#### Work to complete
Lines with "dropdown": state how many there are in the records below, and nothing else.

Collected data
[Start of Attachment]
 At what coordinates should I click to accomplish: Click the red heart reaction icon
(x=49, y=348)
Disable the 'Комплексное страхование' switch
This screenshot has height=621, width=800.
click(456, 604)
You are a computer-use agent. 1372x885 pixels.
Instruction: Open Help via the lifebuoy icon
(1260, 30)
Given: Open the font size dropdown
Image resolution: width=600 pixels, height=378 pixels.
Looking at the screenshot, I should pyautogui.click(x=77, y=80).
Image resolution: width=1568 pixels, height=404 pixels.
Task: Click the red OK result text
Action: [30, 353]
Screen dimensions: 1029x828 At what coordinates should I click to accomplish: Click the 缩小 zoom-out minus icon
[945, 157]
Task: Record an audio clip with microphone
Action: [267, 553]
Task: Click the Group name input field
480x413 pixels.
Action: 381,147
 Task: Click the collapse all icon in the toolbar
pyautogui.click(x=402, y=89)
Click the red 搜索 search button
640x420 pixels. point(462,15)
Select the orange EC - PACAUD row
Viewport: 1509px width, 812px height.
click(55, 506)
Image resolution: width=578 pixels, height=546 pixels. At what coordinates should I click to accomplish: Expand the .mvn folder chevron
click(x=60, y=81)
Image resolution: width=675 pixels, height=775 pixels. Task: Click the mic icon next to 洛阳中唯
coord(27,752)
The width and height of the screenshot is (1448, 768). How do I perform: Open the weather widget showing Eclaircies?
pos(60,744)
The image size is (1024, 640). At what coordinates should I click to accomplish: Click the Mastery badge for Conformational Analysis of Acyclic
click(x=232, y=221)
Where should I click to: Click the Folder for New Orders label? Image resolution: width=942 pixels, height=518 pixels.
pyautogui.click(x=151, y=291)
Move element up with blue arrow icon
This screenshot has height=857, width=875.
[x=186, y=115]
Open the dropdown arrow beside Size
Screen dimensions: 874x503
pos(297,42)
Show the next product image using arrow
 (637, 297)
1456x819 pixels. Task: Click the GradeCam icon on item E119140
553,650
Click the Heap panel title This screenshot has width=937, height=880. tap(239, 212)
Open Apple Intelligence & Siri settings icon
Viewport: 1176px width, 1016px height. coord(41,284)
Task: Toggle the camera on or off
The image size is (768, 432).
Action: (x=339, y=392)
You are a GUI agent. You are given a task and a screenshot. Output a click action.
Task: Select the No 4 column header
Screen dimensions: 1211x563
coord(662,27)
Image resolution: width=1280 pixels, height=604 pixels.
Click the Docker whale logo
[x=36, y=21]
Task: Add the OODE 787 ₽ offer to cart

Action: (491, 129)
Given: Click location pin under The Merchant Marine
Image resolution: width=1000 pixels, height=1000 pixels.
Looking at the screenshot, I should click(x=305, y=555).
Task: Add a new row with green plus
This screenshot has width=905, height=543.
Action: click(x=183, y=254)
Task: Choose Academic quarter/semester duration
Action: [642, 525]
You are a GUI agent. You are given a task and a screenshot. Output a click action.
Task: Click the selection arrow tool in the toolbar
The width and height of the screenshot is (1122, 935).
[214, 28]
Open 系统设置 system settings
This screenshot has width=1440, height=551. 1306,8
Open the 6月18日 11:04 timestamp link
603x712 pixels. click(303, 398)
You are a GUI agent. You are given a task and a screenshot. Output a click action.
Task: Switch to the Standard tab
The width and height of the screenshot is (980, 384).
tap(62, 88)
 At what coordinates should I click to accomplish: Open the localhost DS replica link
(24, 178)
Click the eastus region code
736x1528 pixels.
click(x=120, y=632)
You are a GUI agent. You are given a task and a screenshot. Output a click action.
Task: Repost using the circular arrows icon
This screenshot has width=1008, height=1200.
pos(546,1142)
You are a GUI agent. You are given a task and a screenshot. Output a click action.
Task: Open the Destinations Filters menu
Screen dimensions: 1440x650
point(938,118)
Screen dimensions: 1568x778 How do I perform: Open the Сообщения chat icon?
[End of Attachment]
#### Exercise solution
2